The efforts of directors Warren, Gorst and Mack to keep the costumes timeless and props to a minimum add to a streamlined and uncluttered set without appearing in any way ‘low budget’ or the worse for such paring down. While the play remains infamous for its supposedly anti-Semitic overtones, this production attempts to tread a middle ground between the exoneration and the damnation of one of literature’s most prominent Jewish figures.
Basher Savage’s Shylock retains the spiteful malice which will eventually lead to his downfall, but this portrayal links such characteristics with similar ones exhibited by the Christian characters, and his consequent resentment of their hypocrisy, rather than his religion.
But while exuding plenty of vindictive glee, Savage never quite manages to catch the essential gravitas and angry dignity of the role, not helped by very occasional lapses into the kind of slightly camp fawning not part of a strictly Shakespearian repertoire.
Interacting well with James Kierstead and Harry Scoble- Rees’s Antonio and Bassanio, he makes good use of the space on stage, in particular once he is convicted during the trial scene, but manages to add a touch of the pantomime villain to a complex and layered character.
Kierstead should be credited for his representation of a somewhat foppish Antonio, whose love for Portia nevertheless contrasts favourably with the teenage ‘grande passion’ in which Richard Hunt and Sara Gordon revel as Lorenzo and Jessica. In another key role, Portia is played by Skye Lucas- Banks with consummate delicacy and sensitivity, constrained by the very mechanisms set in place to protect her.
Afine verse speaker, the resentment she clearly feels at being shut up in the ethereal Belmont complements the decision of the director to set apart the dichotomous atmospheres of Portia’s palace and the city of Venice in terms of costume as well as space.

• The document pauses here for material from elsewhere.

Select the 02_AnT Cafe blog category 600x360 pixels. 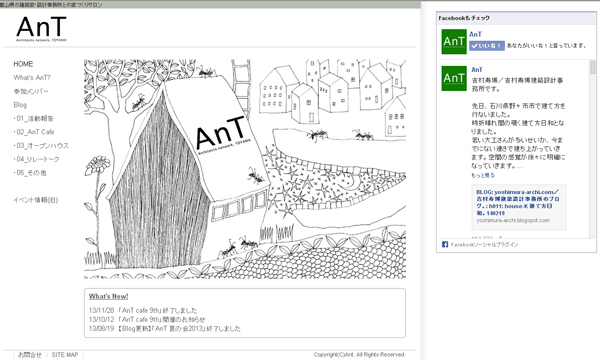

The eventual meeting of the two strands of the plot is reflected in the gradual intermingling of props from each of the two separate ‘worlds’.
Although it is clear that the members of the cast vary in the extent of their acting experience, their unity around the production’s central tenets of simplicity and light-heartedness makes for an enjoyable and at times gripping production, poignantly contrasting the excitement of the courtroom drama with the tragedy of Shylock’s fate.
All that remains to make this complete is for Corpuscles to hope that no ‘gentle rain from heaven’ actually drops upon their college gardens during Third week.